Tom Doty Times Columnist
April 4, 2014
Two big theatrical releases shared shelf space with a pair of European crime dramas and offered quality entertainment for renters this week.
“47 Ronin” — Big dumb action movies are even better when they have multiple influences, like this effort from last summer. The film balances swordplay, epic battles and sorcery. The film plays like a Kinji Fukasaku epic filtered through an installment of “The Matrix.” Keanu Reeves stars and plays an adopted warrior who joins the displaced warriors of an assassinated Shogun on a quest for revenge. Turns out their prey has an army and a ton of bad magic to throw at them. Spectacular fights and just enough plot to hang them on.
“Anchorman 2: The Legend Continues” — Will Ferrell is back as the arrogant and dimwitted news man who puts himself ahead of his stories. This time out, he is fired and must rebuild his stature by actually learning how to report the news. He has ample help from his cronies, but their antics aren’t much more adept than his. Funny stuff, with the whole cast returning, which includes Steve Carrel and Paul Rudd.
“Broadchurch” — The rugged English coastline makes for a proper setting for a murder mystery in this series from the BBC. Olivia Colman stars as a young female detective who returns from vacation to find her small town at the center of a huge story. A young boy has been murdered, and it threatens to tear the community into pieces. She also finds a new man at the department who has managed to snag her promotion and the murder investigation. Great stuff, with former “Doctor Who” David Tennant as the new policeman.
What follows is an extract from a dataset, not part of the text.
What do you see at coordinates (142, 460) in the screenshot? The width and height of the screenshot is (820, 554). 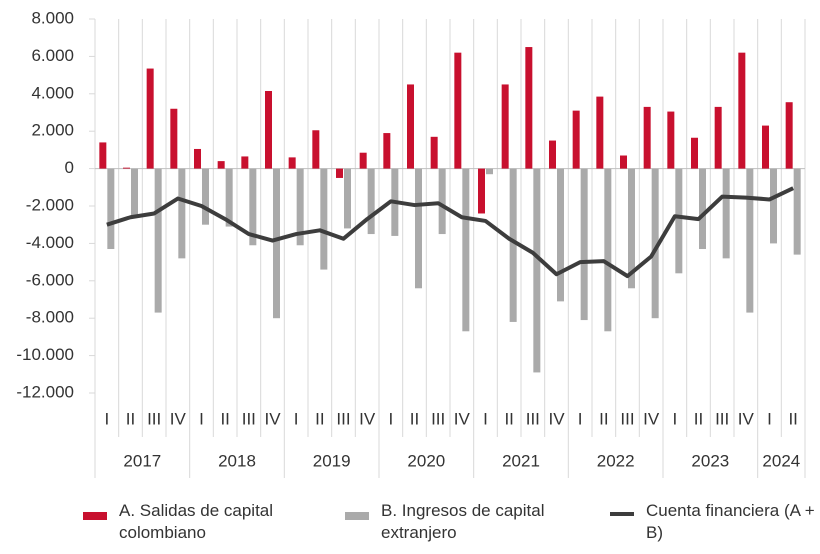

“Meet Him and Die” — Spaghetti gangster flicks don’t get much better than this twisty yarn. The film opens with a thief getting nabbed when trying to rob a jewelry store. He winds up in prison and is befriended by an aging con. The pair escape and plot a job together, but there is something else going on here and to give away more would be truly criminal. Ray Lovelock stars as the thief and the cast includes American Martin Balsam (“Psycho”) and Sweden’s Elke Sommer.